Cordilleran Section - 116th Annual Meeting - 2020

Paper No. 25-1
Presentation Time: 1:35 PM

FELDSPAR RECYCLING ACROSS MAGMA MUSH BODIES DURING THE VOLUMINOUS HALF DOME AND CATHEDRAL PEAK STAGES OF THE TUOLUMNE INTRUSIVE COMPLEX, YOSEMITE NATIONAL PARK, CALIFORNIA


OPPENHEIM, Louis F.1, MEMETI, Valbone1, BARNES, Calvin G.2, CHAMBERS, Melissa1 and ESPOSITO, Rosario3, (1)Department of Geological Sciences, California State University Fullerton, 800 N State College Blvd, Fullerton, CA 92831, (2)Department of Geosciences, Texas Tech University, Lubbock, TX 79409-1053, (3)Earth, Planetary and Space Sciences, UCLA, Los Angeles, CA 90095

Incremental plutonic growth is a complex process that, dependent on magma pulse size and the frequency of magma intrusion, might result in either freezing into a sheeted complex or in the coalescence of multiple magma batches into larger magma bodies. The differences in behavior have significant implications for how big and dynamic magma bodies get with time in plutonic complexes. This study investigates the degree of interaction and crystal-melt exchange between different granodiorite and granite units from the southeastern section of the composite Tuolumne intrusive complex (TIC) of the Sierra Nevada batholith. The goal is to gain a better understanding of the spatial extent of such material exchange along and away from plutonic contacts at or near the emplacement level. This goal is accomplished using field mapping, and petrographic and geochemical characteristics of plagioclase and K-feldspar populations in the equigranular Half Dome (eHD), porphyritic Half Dome (pHD), and Cathedral Peak (CP) granodiorites.

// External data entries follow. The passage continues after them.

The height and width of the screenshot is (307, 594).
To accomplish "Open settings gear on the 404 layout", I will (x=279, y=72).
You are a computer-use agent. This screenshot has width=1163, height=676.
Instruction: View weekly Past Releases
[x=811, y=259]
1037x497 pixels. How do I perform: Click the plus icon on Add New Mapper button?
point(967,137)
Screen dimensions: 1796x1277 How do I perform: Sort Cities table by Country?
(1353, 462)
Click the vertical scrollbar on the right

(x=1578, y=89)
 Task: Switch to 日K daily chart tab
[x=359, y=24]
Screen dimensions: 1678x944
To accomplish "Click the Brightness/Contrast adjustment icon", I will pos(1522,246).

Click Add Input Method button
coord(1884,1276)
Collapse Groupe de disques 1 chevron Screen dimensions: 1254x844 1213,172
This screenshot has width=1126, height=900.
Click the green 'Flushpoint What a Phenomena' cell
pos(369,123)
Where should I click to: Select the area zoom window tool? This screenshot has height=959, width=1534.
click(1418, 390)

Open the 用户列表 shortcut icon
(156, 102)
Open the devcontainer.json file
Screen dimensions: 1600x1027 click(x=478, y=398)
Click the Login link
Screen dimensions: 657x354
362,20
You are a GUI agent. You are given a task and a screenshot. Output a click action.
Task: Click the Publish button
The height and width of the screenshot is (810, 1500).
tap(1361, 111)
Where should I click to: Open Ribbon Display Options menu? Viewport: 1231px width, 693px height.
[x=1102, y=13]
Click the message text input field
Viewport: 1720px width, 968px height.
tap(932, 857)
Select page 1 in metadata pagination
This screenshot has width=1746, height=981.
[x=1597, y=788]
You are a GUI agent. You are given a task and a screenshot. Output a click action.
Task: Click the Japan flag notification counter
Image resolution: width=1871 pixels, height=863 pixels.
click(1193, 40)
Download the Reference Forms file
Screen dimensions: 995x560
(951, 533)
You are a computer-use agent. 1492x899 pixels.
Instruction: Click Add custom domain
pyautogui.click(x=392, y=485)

We determine the following characteristics of the units in the southeastern TIC: 1) Contacts between major units predominantly form ~400 m to 3 km thick gradational zones; 2) eHD and neighboring gradational zones each contain K-feldspar with distinct geochemical signatures and show no evidence of mixing; 3) K-feldspar in a gradational zone between pHD and CP show evidence of recycling between the two; 4) plagioclase in eHD and CP contain distinct ranges of An-content, Sr and LREE’s; both populations are observed in pHD; 5) Calculations to determine major oxide (Scruggs and Putirka, 2018) and trace element content of melt in equilibrium with plagioclase indicate a melt that is more silicic, lower in Sr, and higher in Pb, than corresponding whole-rock samples, indicating the magmas have undergone a combination of plagioclase accumulation and melt loss. The presence of multiple plagioclase populations in pHD demonstrates that eHD and CP were interconnected magmas and formed pHD as a mixture between the two in an increasingly maturing TIC magmatic system during the eHD-pHD-CP emplacement and evolution stages, but before groundmass and small phenocryst K-feldspars crystallized. The magma mushes were modified by late-stage “leaking” of rhyolitic melts.